> _TASK_:
Which of the lines in the listing that follows hold "computer"? Pull each one out.

> _SOURCE DATA_:
⁂
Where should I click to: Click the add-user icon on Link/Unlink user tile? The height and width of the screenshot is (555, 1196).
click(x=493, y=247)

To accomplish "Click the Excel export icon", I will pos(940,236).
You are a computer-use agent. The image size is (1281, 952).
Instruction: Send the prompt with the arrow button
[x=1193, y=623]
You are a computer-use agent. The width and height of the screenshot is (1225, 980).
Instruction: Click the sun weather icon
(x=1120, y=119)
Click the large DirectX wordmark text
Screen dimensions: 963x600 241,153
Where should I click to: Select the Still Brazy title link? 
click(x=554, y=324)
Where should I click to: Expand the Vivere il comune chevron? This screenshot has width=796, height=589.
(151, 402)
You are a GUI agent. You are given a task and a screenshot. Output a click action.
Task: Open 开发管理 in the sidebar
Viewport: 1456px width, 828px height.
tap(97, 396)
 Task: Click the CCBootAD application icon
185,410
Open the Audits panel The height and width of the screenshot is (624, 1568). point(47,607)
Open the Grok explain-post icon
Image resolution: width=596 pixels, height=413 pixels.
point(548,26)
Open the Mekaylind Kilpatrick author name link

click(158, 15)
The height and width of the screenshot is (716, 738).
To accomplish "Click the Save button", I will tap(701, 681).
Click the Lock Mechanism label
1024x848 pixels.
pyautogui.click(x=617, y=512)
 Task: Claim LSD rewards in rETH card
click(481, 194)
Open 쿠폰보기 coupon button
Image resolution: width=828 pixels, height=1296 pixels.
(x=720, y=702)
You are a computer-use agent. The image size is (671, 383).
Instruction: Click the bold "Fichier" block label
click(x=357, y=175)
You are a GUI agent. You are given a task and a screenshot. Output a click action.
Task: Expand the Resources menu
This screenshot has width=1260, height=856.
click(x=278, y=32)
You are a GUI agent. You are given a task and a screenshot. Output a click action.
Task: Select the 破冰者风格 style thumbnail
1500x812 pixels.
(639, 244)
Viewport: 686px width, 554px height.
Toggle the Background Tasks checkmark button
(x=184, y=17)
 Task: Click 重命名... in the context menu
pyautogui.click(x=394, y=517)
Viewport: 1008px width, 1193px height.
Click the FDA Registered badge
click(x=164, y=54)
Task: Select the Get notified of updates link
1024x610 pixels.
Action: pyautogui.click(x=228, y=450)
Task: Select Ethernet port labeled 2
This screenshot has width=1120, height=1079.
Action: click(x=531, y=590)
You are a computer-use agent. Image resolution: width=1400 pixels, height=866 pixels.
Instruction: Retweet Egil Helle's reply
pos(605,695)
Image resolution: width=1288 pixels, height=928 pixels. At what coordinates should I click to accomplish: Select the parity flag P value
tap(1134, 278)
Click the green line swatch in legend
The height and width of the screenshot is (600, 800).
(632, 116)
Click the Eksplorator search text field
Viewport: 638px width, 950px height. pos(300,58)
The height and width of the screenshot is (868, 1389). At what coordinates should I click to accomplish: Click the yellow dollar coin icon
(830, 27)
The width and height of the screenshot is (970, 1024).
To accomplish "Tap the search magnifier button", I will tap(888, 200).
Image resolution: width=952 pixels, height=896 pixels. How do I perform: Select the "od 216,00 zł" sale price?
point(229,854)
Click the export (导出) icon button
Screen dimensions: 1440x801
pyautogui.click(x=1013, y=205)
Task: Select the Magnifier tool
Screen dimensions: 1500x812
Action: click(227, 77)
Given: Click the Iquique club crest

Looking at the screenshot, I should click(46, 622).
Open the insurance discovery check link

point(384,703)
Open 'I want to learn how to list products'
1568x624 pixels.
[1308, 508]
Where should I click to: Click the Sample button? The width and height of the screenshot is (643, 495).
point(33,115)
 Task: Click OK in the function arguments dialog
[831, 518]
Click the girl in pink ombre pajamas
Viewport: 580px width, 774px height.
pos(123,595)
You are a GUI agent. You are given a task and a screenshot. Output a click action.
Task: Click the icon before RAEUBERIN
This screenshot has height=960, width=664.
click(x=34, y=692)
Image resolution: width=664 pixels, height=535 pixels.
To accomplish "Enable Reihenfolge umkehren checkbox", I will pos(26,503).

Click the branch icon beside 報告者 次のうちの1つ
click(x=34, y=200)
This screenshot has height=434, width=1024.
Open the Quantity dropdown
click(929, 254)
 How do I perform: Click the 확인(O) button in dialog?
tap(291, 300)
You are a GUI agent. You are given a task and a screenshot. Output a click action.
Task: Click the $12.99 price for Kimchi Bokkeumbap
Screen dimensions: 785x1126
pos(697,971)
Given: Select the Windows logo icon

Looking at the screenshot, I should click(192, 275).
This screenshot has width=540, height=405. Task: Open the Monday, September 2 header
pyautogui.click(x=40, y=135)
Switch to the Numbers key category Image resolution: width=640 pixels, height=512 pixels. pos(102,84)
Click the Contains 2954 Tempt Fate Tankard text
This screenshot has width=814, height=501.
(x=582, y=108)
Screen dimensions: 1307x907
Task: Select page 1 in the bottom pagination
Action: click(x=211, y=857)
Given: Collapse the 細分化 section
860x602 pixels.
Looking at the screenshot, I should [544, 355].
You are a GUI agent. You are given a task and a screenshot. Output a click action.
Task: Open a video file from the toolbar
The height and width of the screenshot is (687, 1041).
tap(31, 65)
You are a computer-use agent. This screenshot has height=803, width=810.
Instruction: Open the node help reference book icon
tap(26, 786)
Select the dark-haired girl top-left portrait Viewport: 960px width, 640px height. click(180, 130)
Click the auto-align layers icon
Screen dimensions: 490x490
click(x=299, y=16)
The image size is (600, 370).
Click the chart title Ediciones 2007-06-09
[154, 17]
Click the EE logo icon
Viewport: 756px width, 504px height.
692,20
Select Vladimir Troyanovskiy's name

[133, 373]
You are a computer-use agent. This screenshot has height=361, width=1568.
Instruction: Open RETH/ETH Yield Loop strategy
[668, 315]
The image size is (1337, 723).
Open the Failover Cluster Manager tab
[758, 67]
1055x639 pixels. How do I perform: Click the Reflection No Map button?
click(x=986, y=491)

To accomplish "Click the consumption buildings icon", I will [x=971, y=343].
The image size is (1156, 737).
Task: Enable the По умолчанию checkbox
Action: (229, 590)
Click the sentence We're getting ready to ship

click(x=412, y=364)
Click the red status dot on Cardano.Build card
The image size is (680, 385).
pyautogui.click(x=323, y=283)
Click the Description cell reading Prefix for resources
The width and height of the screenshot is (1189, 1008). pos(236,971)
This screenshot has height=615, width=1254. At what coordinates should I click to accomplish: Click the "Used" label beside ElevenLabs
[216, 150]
⁂
> _RESPONSE AREA_:
You are a computer-use agent. The image size is (1281, 952).
You are a computer-use agent. The width and height of the screenshot is (1225, 980).
You are a computer-use agent. The image size is (671, 383).
You are a computer-use agent. Image resolution: width=1400 pixels, height=866 pixels.
You are a computer-use agent. This screenshot has height=803, width=810.
You are a computer-use agent. This screenshot has height=361, width=1568.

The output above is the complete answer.